As of September 30, 2009, MDC’s non-investment security assets consisted of (on an unconsolidated basis as per the Act): investment in operating subsidiaries, $79.2 million or 4% of total assets;10 notes payable from operating subsidiaries, $400.7 million or 19% of total assets; other non-financial assets, $77.0 million or 4% of total assets; cash and cash equivalents, $1.358 billion or 63% of total assets; U.S. Treasuries, $9.9 million or less than 1% of total assets; and agency fixed rate obligations, $26.0 million or 1% of total assets. The cash and cash equivalents and government securities are not included in the value of MDC’s total assets for purposes of the 40% test under Section 3 of the Act.
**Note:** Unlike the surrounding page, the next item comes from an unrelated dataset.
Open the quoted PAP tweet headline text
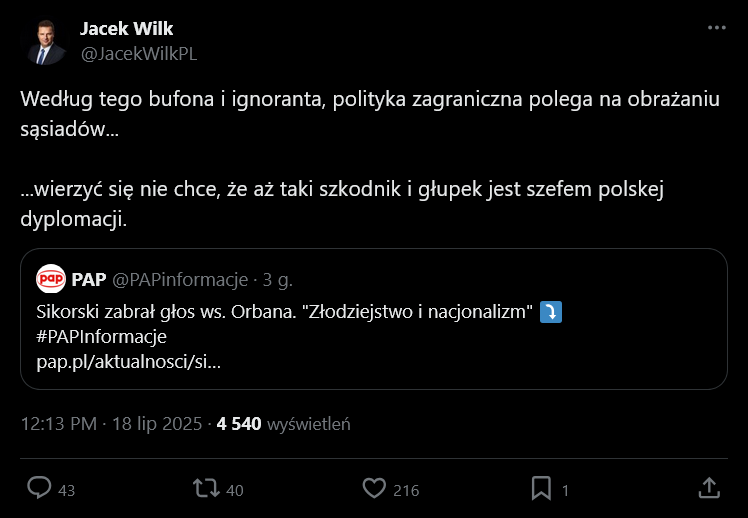click(x=282, y=312)
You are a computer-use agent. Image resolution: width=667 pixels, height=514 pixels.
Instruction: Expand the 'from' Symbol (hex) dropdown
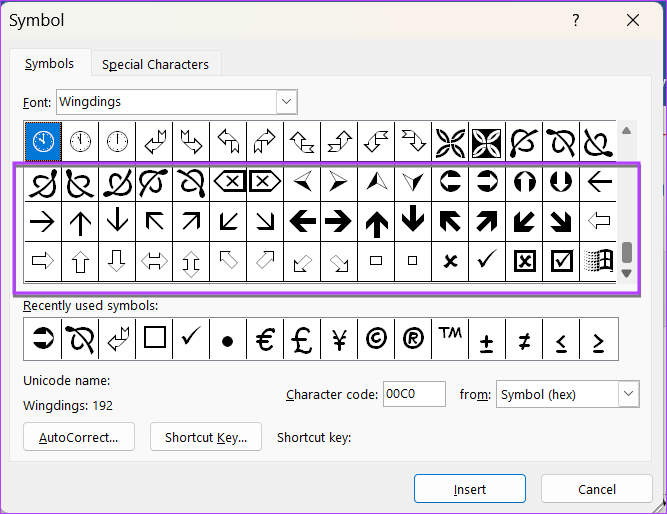628,394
This fact, coupled with the impairments of and reductions in MDC’s inventories, increases the percentage of MDC’s assets comprised of investment securities for purposes of the 40% test under Section 3. However, in fact, investment securities are only 8% of MDC’s unadjusted total assets.

 

10

MDC’s interest in its insurance company subsidiaries and mortgage subsidiary are not investment securities because they are not investment companies under Section 3(c)(3) and 3(c)(5) of the Act, respectively. MDC’s other operating subsidiaries are not investment companies under Section 3(a) of the Act.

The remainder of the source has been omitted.